Here are the 10 happiest cities for young professionals:
1. San Jose, Calif.
2. San Francisco, Calif.
3. Washington, D.C.
4. Chicago, Ill.
5. San Diego, Calif.
6. Riverside, Calif.
7. Philadelphia, Pa.
8. Houston, Texas
9. Phoenix, Ariz.
10. Boston, Mass.
Local blog Borderstan.com agreed by pointing out some of the great things DC has to offer saying,
“Myriad of Networking Opportunities
DC’s young professionals are driven, and while that’s sometimes an annoyance, it also means that you can take advantage of every encounter as a networking opportunity. I’ve found that DC is a hotbed of professional development and networking groups.

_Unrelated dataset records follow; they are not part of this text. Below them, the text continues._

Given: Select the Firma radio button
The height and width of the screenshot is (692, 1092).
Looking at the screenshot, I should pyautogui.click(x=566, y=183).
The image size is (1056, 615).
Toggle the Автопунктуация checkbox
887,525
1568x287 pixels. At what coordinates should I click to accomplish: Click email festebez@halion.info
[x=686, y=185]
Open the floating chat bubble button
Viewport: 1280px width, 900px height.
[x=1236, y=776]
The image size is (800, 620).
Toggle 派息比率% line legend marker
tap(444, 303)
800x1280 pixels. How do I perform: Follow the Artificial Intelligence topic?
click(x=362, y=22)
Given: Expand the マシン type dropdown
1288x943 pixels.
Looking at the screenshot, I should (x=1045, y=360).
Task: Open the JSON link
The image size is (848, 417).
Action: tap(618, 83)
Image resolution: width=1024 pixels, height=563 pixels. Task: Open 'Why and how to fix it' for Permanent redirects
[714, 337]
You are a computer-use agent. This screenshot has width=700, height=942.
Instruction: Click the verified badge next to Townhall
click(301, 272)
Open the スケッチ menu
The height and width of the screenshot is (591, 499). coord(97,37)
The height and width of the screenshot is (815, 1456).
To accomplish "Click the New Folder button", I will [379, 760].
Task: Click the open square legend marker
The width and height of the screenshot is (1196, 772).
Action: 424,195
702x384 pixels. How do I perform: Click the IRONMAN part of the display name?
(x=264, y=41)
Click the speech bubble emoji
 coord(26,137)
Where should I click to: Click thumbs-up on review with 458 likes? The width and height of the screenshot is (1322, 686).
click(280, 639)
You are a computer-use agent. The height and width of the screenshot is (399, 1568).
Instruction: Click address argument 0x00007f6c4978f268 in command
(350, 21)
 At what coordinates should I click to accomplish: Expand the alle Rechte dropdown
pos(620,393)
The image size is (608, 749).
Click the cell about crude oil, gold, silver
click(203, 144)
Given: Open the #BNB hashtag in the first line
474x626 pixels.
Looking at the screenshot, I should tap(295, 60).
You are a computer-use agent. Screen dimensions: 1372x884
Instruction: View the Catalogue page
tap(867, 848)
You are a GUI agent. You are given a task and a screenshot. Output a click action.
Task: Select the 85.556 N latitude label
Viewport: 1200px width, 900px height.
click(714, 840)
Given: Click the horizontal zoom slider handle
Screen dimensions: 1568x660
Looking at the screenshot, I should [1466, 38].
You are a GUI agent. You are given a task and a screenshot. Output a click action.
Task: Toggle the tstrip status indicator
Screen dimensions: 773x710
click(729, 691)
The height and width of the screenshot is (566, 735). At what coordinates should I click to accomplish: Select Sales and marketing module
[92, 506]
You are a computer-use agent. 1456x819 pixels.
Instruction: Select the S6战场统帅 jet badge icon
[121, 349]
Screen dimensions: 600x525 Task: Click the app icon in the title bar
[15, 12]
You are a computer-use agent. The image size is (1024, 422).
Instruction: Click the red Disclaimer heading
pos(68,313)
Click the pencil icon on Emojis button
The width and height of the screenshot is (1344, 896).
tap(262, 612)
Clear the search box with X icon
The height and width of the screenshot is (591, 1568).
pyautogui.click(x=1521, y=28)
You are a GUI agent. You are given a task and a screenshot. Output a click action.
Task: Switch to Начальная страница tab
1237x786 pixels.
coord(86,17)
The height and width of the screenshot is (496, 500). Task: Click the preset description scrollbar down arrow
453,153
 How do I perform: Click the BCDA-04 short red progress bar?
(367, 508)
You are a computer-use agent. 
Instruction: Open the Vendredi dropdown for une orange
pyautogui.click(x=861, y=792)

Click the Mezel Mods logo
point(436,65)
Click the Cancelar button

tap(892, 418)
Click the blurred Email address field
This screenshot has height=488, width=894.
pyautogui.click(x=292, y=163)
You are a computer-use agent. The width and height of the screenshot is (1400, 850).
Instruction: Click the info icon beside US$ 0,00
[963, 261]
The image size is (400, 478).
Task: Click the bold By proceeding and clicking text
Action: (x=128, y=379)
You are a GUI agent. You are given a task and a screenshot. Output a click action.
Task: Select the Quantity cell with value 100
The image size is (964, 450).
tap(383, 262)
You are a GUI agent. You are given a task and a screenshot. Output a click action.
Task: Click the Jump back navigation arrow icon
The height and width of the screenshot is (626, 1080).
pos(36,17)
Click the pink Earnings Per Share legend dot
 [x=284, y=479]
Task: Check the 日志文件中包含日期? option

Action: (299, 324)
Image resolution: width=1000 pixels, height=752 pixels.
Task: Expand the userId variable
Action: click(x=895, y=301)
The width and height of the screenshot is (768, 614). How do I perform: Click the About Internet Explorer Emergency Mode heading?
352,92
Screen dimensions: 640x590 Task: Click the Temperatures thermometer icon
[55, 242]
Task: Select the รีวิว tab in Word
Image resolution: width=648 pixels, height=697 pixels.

As a young arts professional, I’m engaged with Young Nonprofit Professionals Network of DC and Emerging Arts Leaders of DC, both of which host happy hours, workshops, and conferences.
Kickball. Bocce. Running. Trivia. Even a competitive karaoke league and a drunken spelling bee. DC’s young professionals play as hard as they work, so no matter what your interest, you can find a group that is combining your activity of choice with drinks and social interaction.
You’re in the “Center” of the Country
DC is an important city, which makes it an exciting place to be. In just one week, I volunteered inside the World Bank and attended a congressional briefing in the Capital Building. Where else in the country can you go to so many important places, places that people all over the world are reading about and may never be able to visit?
And as bothersome as a motorcade might be, how many other young professionals get to say that they were “this close” to the President?
To determine which U.S. cities have the happiest young pros, CareerBliss asked 45,000 young employees to evaluate 10 factors that contribute to workplace happiness (growth opportunities, compensation, company culture, etc.). The professionals ranked each factor on a five-point scale, and CareerBliss combined the numbers to find an overall happiness level for each respondent. It then sorted respondents by location to find which cities had the happiest workers.”